About cleft lip and cleft palate
A cleft lip or cleft palate is when the lip or the roof of the mouth (the palate) doesn’t close over properly. This forms a cleft, or open space, in the lip or mouth. Cleft lip and cleft palate can happen separately or happen together. Cleft lip alone is more common.
Cleft lip and cleft palate are congenital defects – this means they happen very early in pregnancy and are present at birth.
We don’t know exactly what causes cleft lip and cleft palate. But the causes are likely to be genetic, although there’s often no family history of the condition.
Symptoms of cleft lip and cleft palate
Cleft lip and cleft palate vary in severity and appearance.
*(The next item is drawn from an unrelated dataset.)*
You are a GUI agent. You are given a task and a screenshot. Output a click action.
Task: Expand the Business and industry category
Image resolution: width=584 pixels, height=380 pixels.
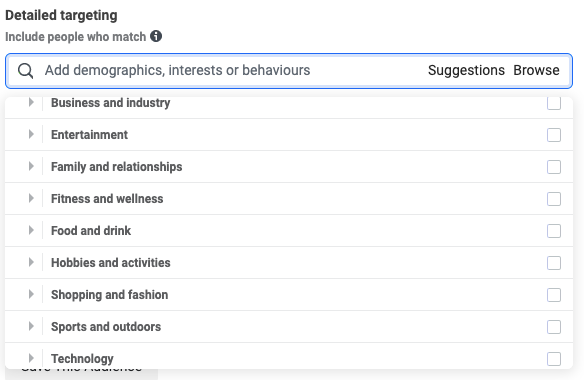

Cleft lip and cleft palate affect the way that children’s mouths look:
- Cleft lip is a gap in the upper lip, which might go up through the gum and into the nose.
- Cleft palate is a gap in the palate, which creates a connection between the mouth and the nose.
- Cleft lip and cleft palate is a gap in both the lip and roof of the mouth.
Cleft lip and palate might also affect the way children’s noses look.
Babies with cleft palate might have significant trouble feeding. This is because they find it difficult or impossible to suck, even though they have no problems swallowing.
Babies with a cleft palate might get glue ear. This is when fluid builds up behind the ear drum. Glue ear can lead to hearing difficulties.
Children who have cleft lip and palate might also have problems with teeth and gums. For example, they might have missing teeth, extra teeth or teeth coming out in the wrong place or the wrong direction. This can affect baby teeth and/or adult teeth.
Treatment for cleft lip and cleft palate
Treatment for cleft lip and/or cleft palate depends on severity.
Initially babies need to be fed with a special spout or an elongated teat. This sends milk to the back of their throats.
Surgery is always necessary. The type, extent and number of operations depend on the severity of the cleft lip or cleft palate. A cleft lip is usually repaired at 3-6 months of age, and a cleft palate at around 9-12 months of age, before children start to speak. Surgery is usually able to close the gaps in children’s lips and mouths.
After surgery, children with cleft lip or cleft palate need regular follow-up visits with specialist teams. This is to check how they’re growing and how they look, speak and hear. These follow-up checks help doctors decide whether children need more surgery.
Children with cleft lip and palate often need other therapy. For example, children with cleft palate need speech therapy. Children might also need specialised dental care to fix teeth problems.
With therapy and support, most children with cleft lip and/or cleft palate go on to lead healthy and active lives.
Prevention of cleft lip and cleft palate
You can’t prevent cleft lip and/or cleft palate.